Prima di allora bisogna ricordare che Alberto Stasi è stato assolto in primo grado nel 2009 e in appello nel 2011 – quest’ultima sentenza è stata annullata dalla Cassazione nel 2013. Il procuratore generale nella sua requisitoria ha parlato della “debolezza dell’impianto accusatorio“: “gli indizi non sono indizi, non sono affatto certi e nella consapevolezza di questa realtà si cerca un movente che non si riesce a trovare“, che ha portato alla condanna di Alberto Stasi. Ha poi spiegato che “in questa sede non si giudicano gli imputati ma le sentenze. Io non sono in grado di stabilire se Alberto Stasi è colpevole o innocente. E nemmeno voi“, ed ha poi continuato dicendo che “insieme possiamo stabilire se la sentenza è fatta bene o fatta male. A me pare che la sentenza sia da annullare” e che “potrebbero esserci i presupposti di un annullamento senza rinvio, che faccia rivivere la sentenza di primo grado” e quindi l’assoluzione dello Stasi.

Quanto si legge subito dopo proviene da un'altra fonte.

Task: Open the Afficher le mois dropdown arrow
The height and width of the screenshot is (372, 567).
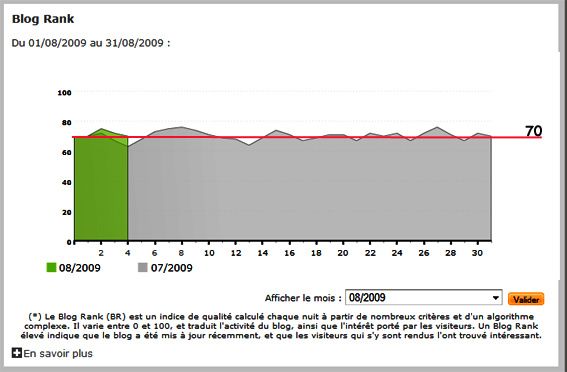Action: pyautogui.click(x=496, y=298)
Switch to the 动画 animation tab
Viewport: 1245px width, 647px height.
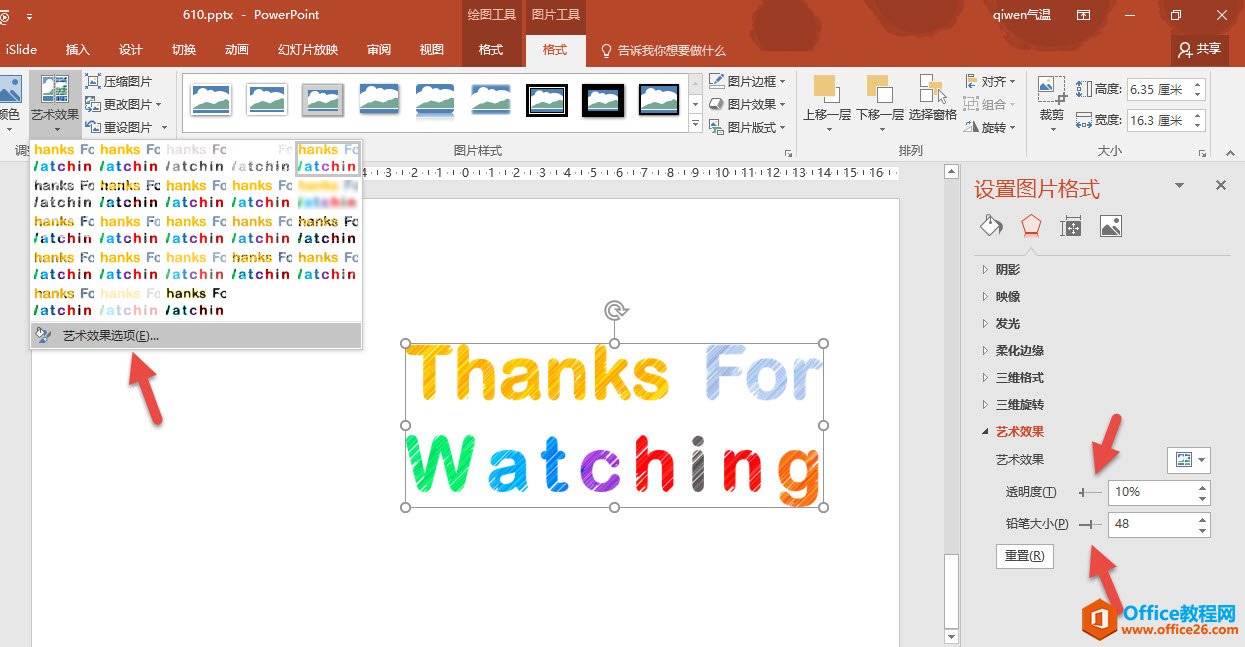click(x=237, y=50)

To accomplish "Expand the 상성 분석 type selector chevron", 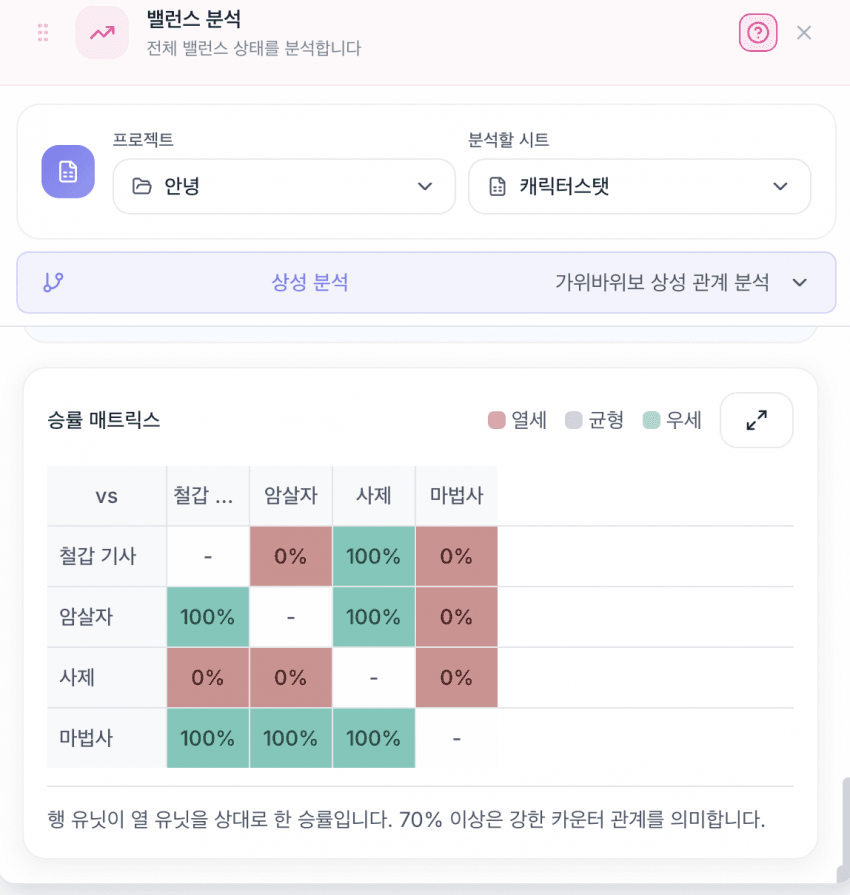I will click(x=799, y=282).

Il procuratore comunque non esclude che la sentenza possa prevedere un nuovo processo – come la precedente pronuncia della Suprema Corte, suggerendo che si dispongano “nuove acquisizioni o differenti apprezzamenti“, “perché se Alberto è innocente deve essere assolto, ma se è colpevole deve avere la pena che merita“.
Oscar Cedrangolo evidenzia anche i tanti ‘infortuni’ degli investigatori dal “massiccio inquinamento del luogo” in cui è stato compiuto il delitto di Chiara Poggi, visto che “sono 24 le persone che si sono recate in quell’appartamento prima dei rilievi del Ris“. Poi “non si è concentrata l’attenzione sulle impronte in uscita dalla casa che l’aggressore potrebbe aver lasciato e incongruenze ci sono anche sulla misura della calzatura“. Mostra dubbi anche sulle impronte sul dispenser di sapone, visto che “l’imputato frequentava abitualmente quella casa“. Viene fatto a pezzi pure il movente “la logica impone di escludere l’insostenibile ipotesi secondo cui, per evitare che la fidanzata rendesse pubblica la sua perversione di collezionare materiale pornografico distruggendo così la sua immagine di ragazzo per bene, la uccide, e come alibi il giorno dopo consegna proprio quel pc ai carabinieri“.